Stored items:
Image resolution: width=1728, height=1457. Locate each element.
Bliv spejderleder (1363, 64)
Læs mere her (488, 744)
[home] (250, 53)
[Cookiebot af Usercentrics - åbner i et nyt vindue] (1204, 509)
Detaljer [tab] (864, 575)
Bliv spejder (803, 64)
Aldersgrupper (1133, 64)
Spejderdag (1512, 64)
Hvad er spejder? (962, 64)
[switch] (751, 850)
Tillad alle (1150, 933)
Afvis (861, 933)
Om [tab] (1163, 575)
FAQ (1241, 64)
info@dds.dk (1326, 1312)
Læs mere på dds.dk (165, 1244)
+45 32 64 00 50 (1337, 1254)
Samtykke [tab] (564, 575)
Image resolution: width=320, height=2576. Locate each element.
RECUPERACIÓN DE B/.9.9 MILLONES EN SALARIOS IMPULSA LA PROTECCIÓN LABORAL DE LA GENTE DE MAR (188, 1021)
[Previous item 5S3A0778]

What you need to do — Each line in the data that holds the word "Locate" must be copied.

Result for this task —
Image resolution: width=1728, height=1457. Locate each element.
Image resolution: width=320, height=2576. Locate each element.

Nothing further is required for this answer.